Can you double check whether the trained model in the second step has the newly-learned parameters related to GCN module here? gcn_model.gcn_layer.norm.{weight, bias} gcn_model.gcn_layer.graph_conv.weight

Ideally, the second step should invoke the QA-FewDet module which defines the FSOD model with GCN layer here. The scripts work well in my machine. Could you debug the code and provide more information about that? Then let's see what happened there.

ZhiXianZ commented 2 years ago

Sorry, I don't know how to do parameter checking. Can you be more specific?

GuangxingHan commented 2 years ago

Sorry for the late reply, and I was very busy these days.

You can use the following python commands to see whether GCN layers are there or not.

# first cd to the directory of the model path
import torch
a = torch.load("model_final.pth") # "model_final.pth" is the model name
# a is a python dictionary variable, a['model'] stores its model parameters
for key,value in a['model'].items():
     if 'gcn' in key:
         print(key, value.shape)

Hope this is helpful for you.

ZhiXianZ commented 2 years ago

Thanks for your wonderful reply. I have used above code block to check meta-training_stage1 and meta-training_stage2. No output in stage1, and some output in stage2: gcn_model.gcn_layer.graph_conv.weight torch.Size([2048, 2048, 1, 1]) gcn_model.gcn_layer.norm.weight torch.Size([2048, 7, 7]) gcn_model.gcn_layer.norm.bias torch.Size([2048, 7, 7])
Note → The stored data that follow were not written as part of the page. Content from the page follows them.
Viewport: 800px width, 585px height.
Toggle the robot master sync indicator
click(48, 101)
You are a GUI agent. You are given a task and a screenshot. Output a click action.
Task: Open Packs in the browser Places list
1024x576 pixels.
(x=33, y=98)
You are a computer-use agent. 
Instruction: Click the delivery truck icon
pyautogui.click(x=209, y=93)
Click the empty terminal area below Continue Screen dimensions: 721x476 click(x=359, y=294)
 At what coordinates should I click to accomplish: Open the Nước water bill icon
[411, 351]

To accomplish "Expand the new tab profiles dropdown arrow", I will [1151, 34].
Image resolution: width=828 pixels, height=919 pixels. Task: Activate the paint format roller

I'm wondering is why in stage1 and stage2, the 1, 2, 3, 5, 10shots have to repeat the inference a second time.

GuangxingHan commented 2 years ago

I see. It is weird. Does this happen only for voc split2, or similar for other splits?

Can you share with me the trained models after the two stages, so that I can study this problem carefully?

ZhiXianZ commented 2 years ago

Yes, it happened at each split. But model_final.pth too big to upload.

GuangxingHan commented 2 years ago

I see. What I want to do is to first evaluate the trained models with meta-testing-only mode to confirm the results, and also compare the model parameters of each layer in the two models to see whether they are the same or not. Models with different parameters should produce different results. Can you conduct these experiments and it would be interesting to see the results.

ZhiXianZ commented 2 years ago

OK, but it inference twice during training baseline model stage (Get the same result). It inference twice under the same model instead of comparing the parameters of the two models? The above log.txt I uploaded is just including baseline model training (meta-training_stage1).

GuangxingHan commented 2 years ago

Sorry, I totally misunderstood your question.

This sounds like a minor issue. I do not know why it happens, but it might be related to the version of Detectron or pytorch.

One way to avoid this problem could be simply return empty in the test function here during meta-training, and evaluate the trained model using the meta-testing mode after meta-training.